Paulson Acquires Stake In Salix Amid Inventory Pileup Concerns

By Mani
Updated on

Famous investment firm Paulson & Co has acquired an undisclosed stake in Salix Pharmaceuticals, Ltd. (NASDAQ:SLXP) as the drug maker recovers from inventory pileup issues and the exit of its chief financial officer.

Paulson & Co’s acquisition in Salix headlines its health-care holdings, as it is also the third-biggest shareholder of Shire Plc.

Paulson’s stake in Salix

Citing people familiar with the developments, Olivia Oran, Nadia Damouni and Jessica Toonkel of Reuters report that the hedge fund firm Paulson & Co has taken a stake in the specialty pharmaceuticals company Salix Pharmaceuticals, though the size of Paulson’s stake was not immediately clear.

Paulson’s move comes as Salix has recently been confronting a host of problems.

In November, the specialty pharmaceuticals company announced that inventory supply levels for its irritable bowel syndrome drug Xifaxan and other drugs were higher than the company had previously indicated. Mirroring the news, Salix Pharmaceutical’s shares dropped 37%.

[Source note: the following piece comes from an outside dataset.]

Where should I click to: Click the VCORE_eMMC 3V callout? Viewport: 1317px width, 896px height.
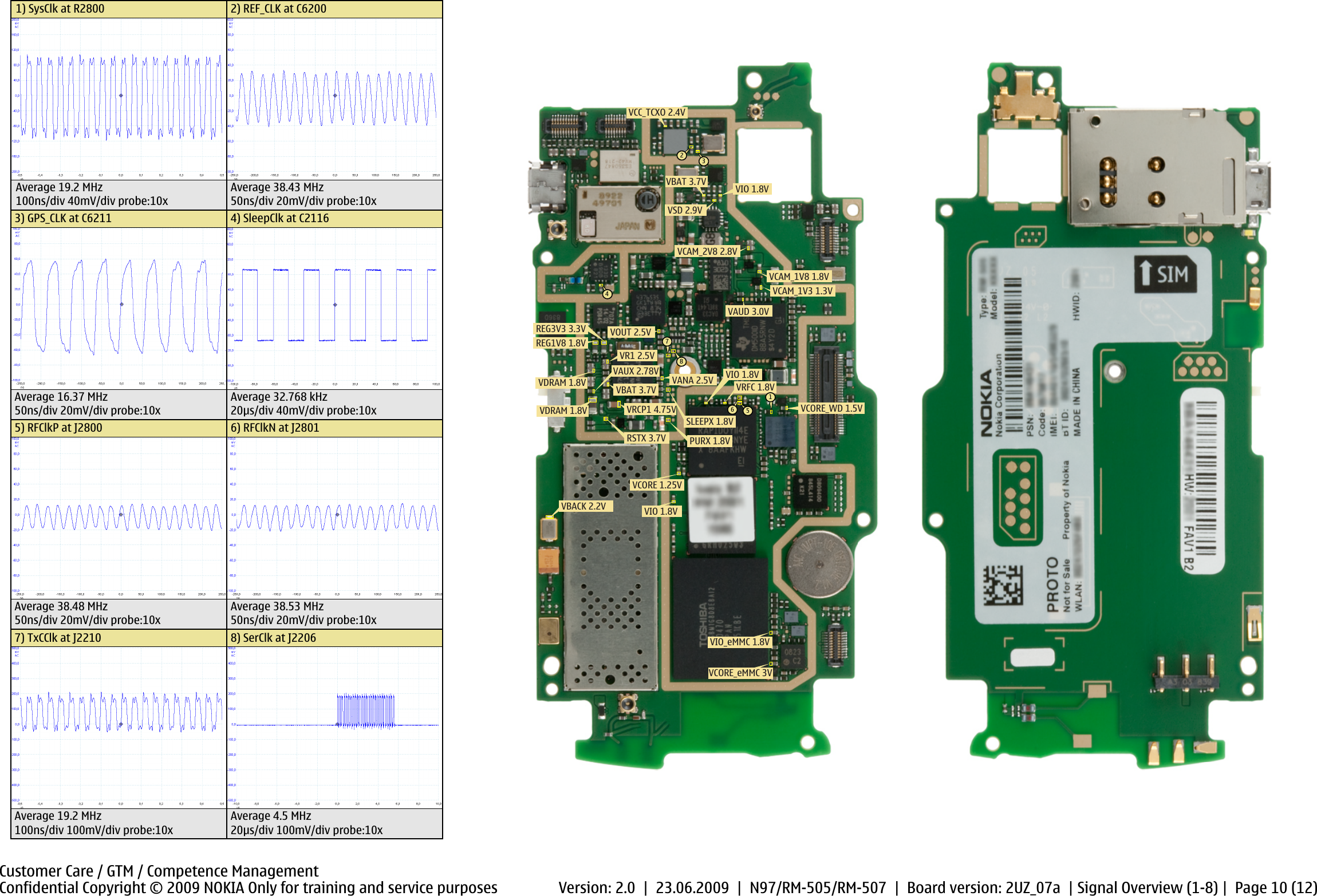point(740,673)
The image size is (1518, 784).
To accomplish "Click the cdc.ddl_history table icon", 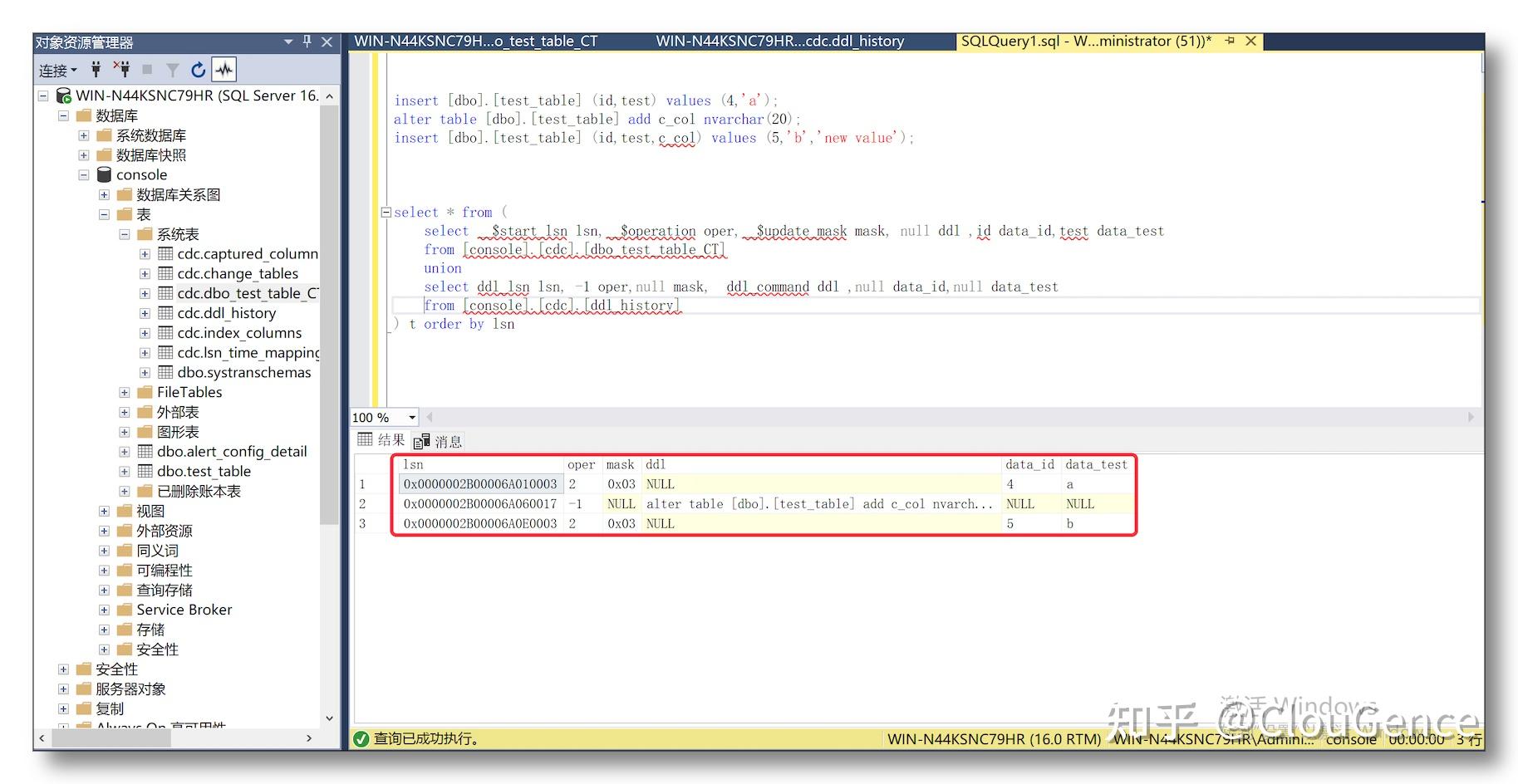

On Tuesday, Salix also disclosed that it would cut sales to wholesalers for three of its four key drugs to fix the inventory oversupply issue. The company anticipates resolving the inventory issue by the end of 2015.

Salix also disclosed that its chief financial officer Adam Derbyshire had resigned and an audit committee would review the way the company characterized wholesale inventory.

As reported by ValueWalk, following the announcement of the CFO’s exit, Salix’s shared dropped over 33%. The company also trimmed its earnings and revenue forecast for fiscal 2014 after reporting weak financial results for the third quarter. The pharmaceutical company posted losses of $88.6 million or $1.39 per share and $355 million in revenue.

Calls off plans to acquire Cosmo Pharmaceuticals

The U.S. Food and Drug Administration delayed its estimated decision date on whether to approve Salix’s Xifaxan for treating irritable bowel syndrome. However, Salix said it was still confident of receiving the approval, anticipating peak-year sales of $2.1 billion.

In October, the specialty pharmaceuticals company has also backed out of a proposed Irish tax inversion with Italian firm Cosmo Pharmaceuticals S.p.A, taking a $25 million hit in the process. President and CEO Carolyn Logan of Salix attributed the reason for backing out to the changed political environment creating more uncertainty to the potential benefits.

Despite Salix facing several problems, Credit Suisse analysts enhanced its price target from $111 to $121 and maintained its Neutral rating. The analysts see the early drawdown of inventory as a positive as it returns focus to the base business. Moreover, the analysts believe the new 2016 EPS guidance is achievable.